Similar to Tesla’s ambitions, the company plans to eliminate the dealership model, instead selling the car online directly from its own website or retail stores. Cars will be delivered, and picked up for service, directly at the door of the consumer.
“With traditional distribution costs typically in the region of 25% of the price of a car, Lynk & Co’s efficient business model will deliver significant savings, reflected in highly competitive pricing,” said the company.
The brand will share common production, distribution and service with Volvo Cars, also owned by Geely. The initial 01 model (pictured), along with the other Lynk launches, will be based on Compact Modular Architecture (CMA) developed in Sweden by the joint Geely and Volvo China Euro Vehicle Technology (CEVT) centre in Gothenburg.

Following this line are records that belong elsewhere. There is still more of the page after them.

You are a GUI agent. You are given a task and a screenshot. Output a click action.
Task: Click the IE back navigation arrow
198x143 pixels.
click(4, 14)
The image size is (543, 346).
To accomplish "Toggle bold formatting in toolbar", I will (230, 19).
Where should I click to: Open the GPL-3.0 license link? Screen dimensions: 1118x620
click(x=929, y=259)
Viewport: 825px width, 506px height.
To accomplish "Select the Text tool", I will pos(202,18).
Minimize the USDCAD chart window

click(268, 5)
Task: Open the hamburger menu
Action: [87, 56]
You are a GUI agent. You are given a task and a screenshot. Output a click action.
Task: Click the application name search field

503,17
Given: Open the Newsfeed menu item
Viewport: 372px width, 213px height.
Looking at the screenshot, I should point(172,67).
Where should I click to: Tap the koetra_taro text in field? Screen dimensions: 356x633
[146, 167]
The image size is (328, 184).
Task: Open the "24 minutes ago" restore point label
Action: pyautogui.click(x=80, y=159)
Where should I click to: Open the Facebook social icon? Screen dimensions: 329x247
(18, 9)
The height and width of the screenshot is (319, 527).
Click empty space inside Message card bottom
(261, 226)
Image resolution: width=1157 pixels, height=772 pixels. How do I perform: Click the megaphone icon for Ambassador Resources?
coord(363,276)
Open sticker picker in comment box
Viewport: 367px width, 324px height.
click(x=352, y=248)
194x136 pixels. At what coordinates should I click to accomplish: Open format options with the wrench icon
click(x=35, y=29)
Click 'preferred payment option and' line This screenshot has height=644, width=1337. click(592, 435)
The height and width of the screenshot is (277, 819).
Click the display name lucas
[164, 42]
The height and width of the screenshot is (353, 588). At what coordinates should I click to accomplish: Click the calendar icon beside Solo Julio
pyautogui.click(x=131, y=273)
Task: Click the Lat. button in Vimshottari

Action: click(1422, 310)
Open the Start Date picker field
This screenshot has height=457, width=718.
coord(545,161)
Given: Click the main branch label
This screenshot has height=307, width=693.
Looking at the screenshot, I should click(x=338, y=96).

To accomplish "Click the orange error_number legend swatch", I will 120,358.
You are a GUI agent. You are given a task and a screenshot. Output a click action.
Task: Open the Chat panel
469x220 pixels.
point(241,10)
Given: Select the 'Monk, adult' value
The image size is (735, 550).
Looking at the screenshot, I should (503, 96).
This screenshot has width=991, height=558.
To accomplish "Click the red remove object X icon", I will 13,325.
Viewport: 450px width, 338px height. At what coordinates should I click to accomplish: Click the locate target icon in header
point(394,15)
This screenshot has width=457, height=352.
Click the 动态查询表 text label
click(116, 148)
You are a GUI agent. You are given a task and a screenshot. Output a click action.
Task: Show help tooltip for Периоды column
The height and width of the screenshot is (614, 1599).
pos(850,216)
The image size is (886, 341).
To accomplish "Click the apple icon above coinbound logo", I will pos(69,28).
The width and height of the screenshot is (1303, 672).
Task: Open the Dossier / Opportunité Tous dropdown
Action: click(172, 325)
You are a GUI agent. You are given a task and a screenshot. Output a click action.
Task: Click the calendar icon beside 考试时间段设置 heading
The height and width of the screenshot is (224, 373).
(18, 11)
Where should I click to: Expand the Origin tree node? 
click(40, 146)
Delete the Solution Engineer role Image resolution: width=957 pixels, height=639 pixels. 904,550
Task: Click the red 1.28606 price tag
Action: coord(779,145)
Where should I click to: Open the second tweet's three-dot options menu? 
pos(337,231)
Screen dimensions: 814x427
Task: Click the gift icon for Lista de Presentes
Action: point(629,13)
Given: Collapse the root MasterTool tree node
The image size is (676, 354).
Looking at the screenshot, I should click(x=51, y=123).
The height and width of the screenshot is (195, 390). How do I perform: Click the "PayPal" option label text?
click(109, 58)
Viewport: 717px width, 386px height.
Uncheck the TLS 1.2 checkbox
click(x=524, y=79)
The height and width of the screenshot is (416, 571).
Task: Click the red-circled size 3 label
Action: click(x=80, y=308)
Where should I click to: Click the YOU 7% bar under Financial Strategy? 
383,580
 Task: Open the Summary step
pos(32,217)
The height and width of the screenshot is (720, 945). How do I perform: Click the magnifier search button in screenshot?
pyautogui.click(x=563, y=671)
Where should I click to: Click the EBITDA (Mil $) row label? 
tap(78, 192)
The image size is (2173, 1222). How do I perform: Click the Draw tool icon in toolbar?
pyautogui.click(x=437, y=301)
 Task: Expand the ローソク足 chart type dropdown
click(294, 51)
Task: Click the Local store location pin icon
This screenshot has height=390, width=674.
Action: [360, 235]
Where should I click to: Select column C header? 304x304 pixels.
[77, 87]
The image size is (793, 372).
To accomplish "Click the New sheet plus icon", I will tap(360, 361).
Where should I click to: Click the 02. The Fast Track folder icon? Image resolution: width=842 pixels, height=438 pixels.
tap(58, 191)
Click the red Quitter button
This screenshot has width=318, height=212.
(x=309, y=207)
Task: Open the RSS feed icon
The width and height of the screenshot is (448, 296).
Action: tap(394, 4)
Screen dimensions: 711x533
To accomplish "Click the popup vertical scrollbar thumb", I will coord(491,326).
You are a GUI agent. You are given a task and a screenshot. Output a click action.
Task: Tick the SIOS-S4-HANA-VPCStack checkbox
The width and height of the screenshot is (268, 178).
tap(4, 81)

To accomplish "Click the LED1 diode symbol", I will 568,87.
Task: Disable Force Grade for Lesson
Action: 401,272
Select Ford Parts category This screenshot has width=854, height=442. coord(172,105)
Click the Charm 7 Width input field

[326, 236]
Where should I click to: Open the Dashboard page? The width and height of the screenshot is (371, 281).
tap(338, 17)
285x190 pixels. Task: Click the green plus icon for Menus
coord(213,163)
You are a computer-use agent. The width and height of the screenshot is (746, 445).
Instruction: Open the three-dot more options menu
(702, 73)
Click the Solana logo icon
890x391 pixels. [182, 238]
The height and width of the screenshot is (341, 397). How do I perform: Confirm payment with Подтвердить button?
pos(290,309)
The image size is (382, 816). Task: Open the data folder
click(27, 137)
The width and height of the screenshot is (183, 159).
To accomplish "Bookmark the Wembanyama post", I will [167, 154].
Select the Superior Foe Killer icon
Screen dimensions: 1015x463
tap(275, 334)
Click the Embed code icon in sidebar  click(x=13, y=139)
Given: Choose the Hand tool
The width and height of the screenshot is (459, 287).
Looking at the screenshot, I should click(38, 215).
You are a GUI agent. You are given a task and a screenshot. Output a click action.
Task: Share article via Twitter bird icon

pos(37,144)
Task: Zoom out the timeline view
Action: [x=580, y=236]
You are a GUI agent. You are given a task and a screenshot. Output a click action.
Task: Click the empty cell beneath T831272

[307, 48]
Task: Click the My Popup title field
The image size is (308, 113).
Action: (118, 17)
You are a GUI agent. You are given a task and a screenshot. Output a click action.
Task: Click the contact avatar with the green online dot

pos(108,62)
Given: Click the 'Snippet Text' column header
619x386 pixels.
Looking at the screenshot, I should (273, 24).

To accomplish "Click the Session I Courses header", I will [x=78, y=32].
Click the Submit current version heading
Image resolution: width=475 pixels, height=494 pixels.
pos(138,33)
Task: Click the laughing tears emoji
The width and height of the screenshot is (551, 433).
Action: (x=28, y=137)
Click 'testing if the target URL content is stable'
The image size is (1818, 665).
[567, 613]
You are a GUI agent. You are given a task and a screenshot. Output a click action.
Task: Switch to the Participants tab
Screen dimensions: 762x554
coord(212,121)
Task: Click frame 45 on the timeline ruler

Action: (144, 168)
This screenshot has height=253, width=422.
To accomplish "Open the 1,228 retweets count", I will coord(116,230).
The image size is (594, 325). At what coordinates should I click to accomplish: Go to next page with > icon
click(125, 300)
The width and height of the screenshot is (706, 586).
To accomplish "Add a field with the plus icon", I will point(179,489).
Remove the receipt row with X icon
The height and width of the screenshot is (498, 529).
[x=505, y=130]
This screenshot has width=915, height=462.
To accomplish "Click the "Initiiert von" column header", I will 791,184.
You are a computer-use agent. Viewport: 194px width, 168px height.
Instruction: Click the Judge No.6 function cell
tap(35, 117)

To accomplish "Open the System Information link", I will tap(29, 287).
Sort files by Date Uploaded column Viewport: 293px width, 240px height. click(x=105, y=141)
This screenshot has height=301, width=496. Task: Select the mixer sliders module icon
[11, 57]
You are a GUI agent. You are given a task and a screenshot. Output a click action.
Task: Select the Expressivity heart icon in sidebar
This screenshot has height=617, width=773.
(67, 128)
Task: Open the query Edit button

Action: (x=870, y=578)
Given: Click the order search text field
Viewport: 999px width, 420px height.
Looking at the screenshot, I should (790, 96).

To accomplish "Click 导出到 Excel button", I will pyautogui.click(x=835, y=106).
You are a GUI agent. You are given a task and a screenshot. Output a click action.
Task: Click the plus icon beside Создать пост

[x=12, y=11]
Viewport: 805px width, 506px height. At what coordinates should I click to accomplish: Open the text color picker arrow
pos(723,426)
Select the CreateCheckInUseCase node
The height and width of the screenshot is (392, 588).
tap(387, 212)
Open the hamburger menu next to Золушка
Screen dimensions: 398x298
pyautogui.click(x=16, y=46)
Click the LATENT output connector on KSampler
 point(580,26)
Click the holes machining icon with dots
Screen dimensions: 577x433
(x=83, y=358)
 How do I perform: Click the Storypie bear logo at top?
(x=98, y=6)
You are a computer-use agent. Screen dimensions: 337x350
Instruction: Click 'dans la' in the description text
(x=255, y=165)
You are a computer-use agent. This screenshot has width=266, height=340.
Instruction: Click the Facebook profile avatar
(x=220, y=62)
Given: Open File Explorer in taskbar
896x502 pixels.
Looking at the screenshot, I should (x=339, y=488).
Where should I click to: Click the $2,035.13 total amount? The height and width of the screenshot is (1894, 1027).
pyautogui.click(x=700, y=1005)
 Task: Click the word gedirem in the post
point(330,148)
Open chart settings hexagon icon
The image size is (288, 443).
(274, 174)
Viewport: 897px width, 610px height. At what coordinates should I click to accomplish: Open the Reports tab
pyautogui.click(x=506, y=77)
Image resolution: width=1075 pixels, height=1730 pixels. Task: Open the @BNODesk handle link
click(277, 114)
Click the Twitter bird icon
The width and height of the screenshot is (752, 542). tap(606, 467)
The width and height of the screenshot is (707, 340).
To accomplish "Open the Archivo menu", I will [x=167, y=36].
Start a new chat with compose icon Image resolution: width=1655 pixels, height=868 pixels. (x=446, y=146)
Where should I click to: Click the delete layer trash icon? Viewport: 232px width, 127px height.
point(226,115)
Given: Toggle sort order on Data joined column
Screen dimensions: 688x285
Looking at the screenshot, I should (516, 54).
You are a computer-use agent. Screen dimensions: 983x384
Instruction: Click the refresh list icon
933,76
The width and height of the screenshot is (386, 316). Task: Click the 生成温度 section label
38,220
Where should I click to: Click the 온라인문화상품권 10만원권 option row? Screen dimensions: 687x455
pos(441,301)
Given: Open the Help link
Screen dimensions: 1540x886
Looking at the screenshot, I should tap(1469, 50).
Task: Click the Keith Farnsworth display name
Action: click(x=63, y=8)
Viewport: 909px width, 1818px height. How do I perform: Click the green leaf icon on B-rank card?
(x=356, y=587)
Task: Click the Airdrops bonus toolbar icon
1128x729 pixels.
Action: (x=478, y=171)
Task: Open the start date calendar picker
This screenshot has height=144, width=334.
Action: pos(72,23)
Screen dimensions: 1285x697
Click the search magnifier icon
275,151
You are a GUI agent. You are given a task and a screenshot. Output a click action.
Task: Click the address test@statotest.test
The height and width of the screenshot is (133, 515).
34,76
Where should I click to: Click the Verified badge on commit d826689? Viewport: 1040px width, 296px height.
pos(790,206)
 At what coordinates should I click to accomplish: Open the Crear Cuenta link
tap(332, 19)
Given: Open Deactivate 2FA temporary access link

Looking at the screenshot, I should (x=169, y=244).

Mats Fägerhag, chief executive officer of CEVT, said: “As well as its dimensions, CMA is also wholly modular [and] able to accommodate a wide range of different powertrains, electrical systems, passive and active safety systems and technologies.”
CMA allows for a number of body styles and sizes to be built using the same platform, resulting in improved economies of scale and a streamlined manufacturing process, as well as efficiency in the supply chain, thanks to standard or shared suppliers. Subsidiary Volvo and Geely’s upcoming models will also be based on this platform in Europe and China.
The brand has also said it will keep prices low by offering a limited number of trim versions and avoiding cars with many options and configurations. Such simplification will also streamline logistics and parts handling in plants.
At a press conference, Alain Visser said Lynk would also share aftermarket parts and service with Volvo’s existing dealer network.
The car will initially launch in 2017 in China, where it will be manufactured, followed by launches in the US and Europe, expected in 2018. Geely has set an ambitious target of reaching 500,000 units by 2022.
Many other carmakers from China have struggled to penetrate the US and European markets before, including Chery, Brilliance, BYD and, most recently, Qoros. Lynk’s advantage could come in leveraging Volvo’s existing distribution, service and logistics links, including from China. For example, last year Volvo Cars began exporting from China to the US.